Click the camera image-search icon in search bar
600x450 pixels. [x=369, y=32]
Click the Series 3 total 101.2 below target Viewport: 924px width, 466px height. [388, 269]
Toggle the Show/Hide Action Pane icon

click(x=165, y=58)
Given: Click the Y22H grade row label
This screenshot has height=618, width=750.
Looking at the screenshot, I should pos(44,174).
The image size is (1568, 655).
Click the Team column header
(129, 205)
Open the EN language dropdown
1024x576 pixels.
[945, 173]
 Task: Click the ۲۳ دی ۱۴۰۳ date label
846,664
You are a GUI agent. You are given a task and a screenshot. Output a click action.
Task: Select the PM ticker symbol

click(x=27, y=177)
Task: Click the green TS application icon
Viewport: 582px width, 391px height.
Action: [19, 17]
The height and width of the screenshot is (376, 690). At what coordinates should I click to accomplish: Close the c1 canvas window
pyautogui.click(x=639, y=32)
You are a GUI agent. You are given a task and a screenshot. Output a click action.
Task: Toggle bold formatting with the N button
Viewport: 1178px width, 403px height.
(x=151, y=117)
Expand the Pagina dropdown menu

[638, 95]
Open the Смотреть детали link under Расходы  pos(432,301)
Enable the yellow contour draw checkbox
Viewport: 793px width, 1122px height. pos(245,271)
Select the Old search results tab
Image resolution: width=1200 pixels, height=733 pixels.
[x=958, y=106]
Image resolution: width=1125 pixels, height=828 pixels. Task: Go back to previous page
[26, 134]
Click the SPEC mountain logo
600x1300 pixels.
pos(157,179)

| What needs to be done |
Wherever a line in the material contains "Open", count it; the answer is the number alone.

| Solution for this task |
2